Exaggeration as a feature, not a bug.

Seven years ago, approximately ten years after it was first published, David Weinberger reflected on The Cluetrain Manifesto, and what in retrospect he thought it got wrong. Weinberger wrote:

First, the moderately obnoxious tone of the book was appropriate in 1999, but now it's sometimes odd. It reads as if being on the Web were an act of rebellion. Ten years later, the Web is the mainstream.

The Web-as-rebellion is also central to my essay "The Longing," a chapter in the original book. It says that how much you love the Web is how much you hate your job. As time passes, that idea gets increasingly irrelevant, but I think there's still a little truth in it. Being on the Web isn't sticking it to The Man, but much of the Net culture in fact pushes back against mass culture. LOLcats appropriates the very worst of mass culture — the "Hang in there, baby" cat posters — and twists it wryly, absurdly, and collectively. The common use of clip art in Net culture mocks mass business culture. And Auto-Tune the News mocks modern mass culture on several fronts at once, hilariously.

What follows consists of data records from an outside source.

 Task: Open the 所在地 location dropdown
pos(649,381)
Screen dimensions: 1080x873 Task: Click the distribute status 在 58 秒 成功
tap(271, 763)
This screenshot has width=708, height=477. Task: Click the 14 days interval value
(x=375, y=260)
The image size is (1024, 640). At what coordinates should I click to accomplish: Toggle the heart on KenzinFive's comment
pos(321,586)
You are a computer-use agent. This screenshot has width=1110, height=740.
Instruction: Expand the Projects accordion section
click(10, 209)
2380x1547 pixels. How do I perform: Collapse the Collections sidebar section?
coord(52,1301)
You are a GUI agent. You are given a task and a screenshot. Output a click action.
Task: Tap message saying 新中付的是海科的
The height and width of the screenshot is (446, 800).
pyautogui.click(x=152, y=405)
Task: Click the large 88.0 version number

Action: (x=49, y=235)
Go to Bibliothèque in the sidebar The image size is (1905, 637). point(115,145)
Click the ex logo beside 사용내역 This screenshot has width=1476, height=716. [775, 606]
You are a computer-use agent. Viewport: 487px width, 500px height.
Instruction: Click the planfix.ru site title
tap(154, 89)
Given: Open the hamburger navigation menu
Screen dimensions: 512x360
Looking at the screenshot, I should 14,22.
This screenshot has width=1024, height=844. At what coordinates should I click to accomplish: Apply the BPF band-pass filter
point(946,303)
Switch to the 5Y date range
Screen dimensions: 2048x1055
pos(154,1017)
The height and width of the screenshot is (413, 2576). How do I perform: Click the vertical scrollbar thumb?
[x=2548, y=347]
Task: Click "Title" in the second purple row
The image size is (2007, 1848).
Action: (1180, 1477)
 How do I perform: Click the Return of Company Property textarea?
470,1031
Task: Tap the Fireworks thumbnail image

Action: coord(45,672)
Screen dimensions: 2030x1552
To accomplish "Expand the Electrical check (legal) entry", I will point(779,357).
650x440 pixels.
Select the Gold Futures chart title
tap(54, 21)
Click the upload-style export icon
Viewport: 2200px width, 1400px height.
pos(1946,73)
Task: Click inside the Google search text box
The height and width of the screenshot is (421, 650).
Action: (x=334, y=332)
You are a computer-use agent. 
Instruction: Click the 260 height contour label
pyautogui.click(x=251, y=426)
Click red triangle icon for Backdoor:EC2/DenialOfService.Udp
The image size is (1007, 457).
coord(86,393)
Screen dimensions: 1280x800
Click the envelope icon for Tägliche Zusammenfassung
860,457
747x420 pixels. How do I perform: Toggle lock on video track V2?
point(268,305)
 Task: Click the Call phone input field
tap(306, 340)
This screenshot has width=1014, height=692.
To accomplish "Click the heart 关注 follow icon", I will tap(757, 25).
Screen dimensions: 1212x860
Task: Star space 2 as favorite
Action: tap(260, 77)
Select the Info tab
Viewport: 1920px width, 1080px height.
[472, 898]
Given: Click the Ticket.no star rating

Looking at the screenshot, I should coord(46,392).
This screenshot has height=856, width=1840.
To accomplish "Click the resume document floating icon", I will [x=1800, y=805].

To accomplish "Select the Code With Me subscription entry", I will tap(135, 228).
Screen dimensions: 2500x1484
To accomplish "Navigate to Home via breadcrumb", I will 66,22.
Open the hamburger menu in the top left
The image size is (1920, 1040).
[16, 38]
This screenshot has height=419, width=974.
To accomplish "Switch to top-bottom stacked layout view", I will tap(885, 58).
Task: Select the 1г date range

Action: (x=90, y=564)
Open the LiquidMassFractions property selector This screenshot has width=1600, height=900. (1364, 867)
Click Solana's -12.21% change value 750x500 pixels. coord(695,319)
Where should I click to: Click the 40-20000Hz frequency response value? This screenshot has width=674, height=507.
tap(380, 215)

Nevertheless, the strident, self-righteous tone of the original version now sounds a bit, well, quaint.
I have no doubt that Weinberger's ten-years-later reflections on "The Web-as-rebellion" are influenced by the hindsight of seeing how the web developed, how its outsider status transformed into being mainstream. This wasn't the projected development that he'd hoped for. But I think it's also fair to say that beyond the discomfort of waking up one morning and discovering that you've become "the establishment", Weinberger's reflections are the inevitable result of simply growing up.